Mechanisms regulating the innate immune system
The innate immune system comprises mechanisms for immune recognition which have evolved to enable rapidly activating defense mechanisms against non-self (i.e. microorganisms). At the same time, such recognition must be specific in order to prevent attack on "self" host cells and tissues. The distinction between self and non-self is central to the maintenance of integrity in a multicellular organism, and allows for a powerful and successful elimination of potentially dangerous pathogens, while carefully preserving healthy host cells and tissues. Our research has focused on the immune regulatory functions mediated by interaction of the cell surface glycoprotein CD47 with the inhibitory receptor signal regulatory protein alpha (SIRPα), and how this is involved in regulating immune responses against host cells, where CD47 on target host cells can protect against phagocytosis by interacting with SIRPα on phagocytes 1-3. Later, we have among others investigated how phagocytosis of apoptotic or senescent cells is regulated by this system, and shown that apoptosis changes the settings in this system, in ways that may render CD47 a molecule that can even promote phagocytosis of host cells 4-6. Both these proteins may also have other important functions besides their interaction with each other, such as regulation of integrin function. In neutrophil granulocytes, SIRPα negatively regulates the accumulation of these cells at sites of inflammation 7.

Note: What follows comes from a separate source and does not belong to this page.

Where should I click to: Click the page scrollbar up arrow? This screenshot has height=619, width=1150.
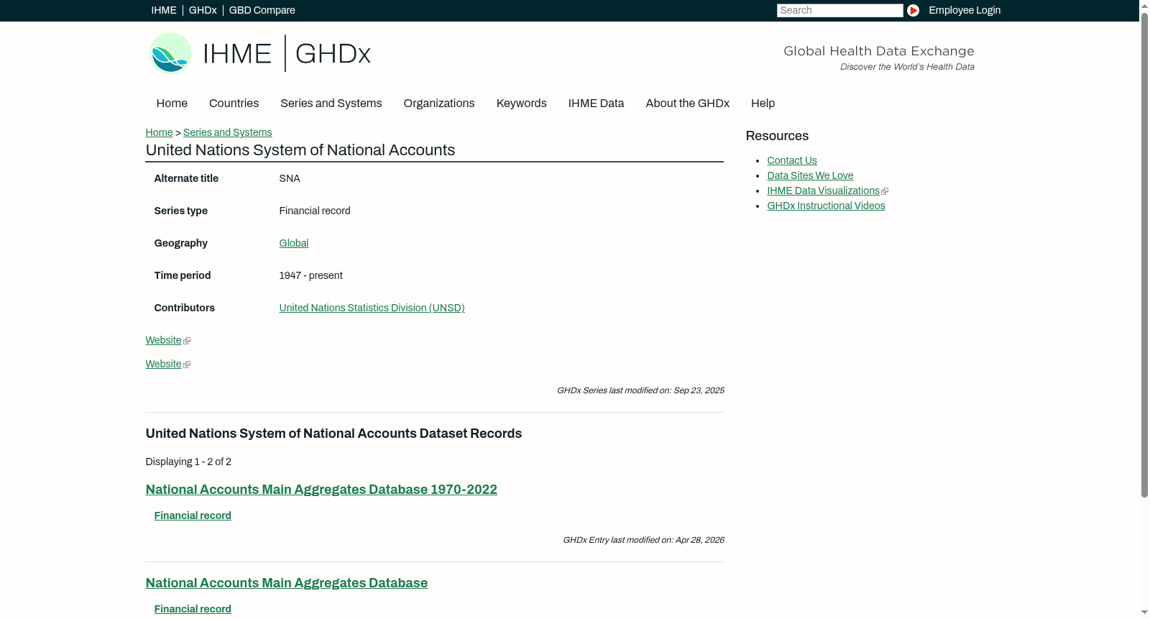coord(1144,5)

Current research interests
We are currently focusing our research on the following: 1.Further understanding the mechanisms regulating macrophage phagocytosis of damaged, senescent or apoptotic host cells 6;8. 2.Investigating how the proteins CD47 and SIRPα are involved in regulating innate-like B lymphocytes subsets (i.e. splenic marginal zone B cells and B1 cells). 3.The role of SIRPα in regulating inflammatory activation of neutrophil granulocytes 7;9.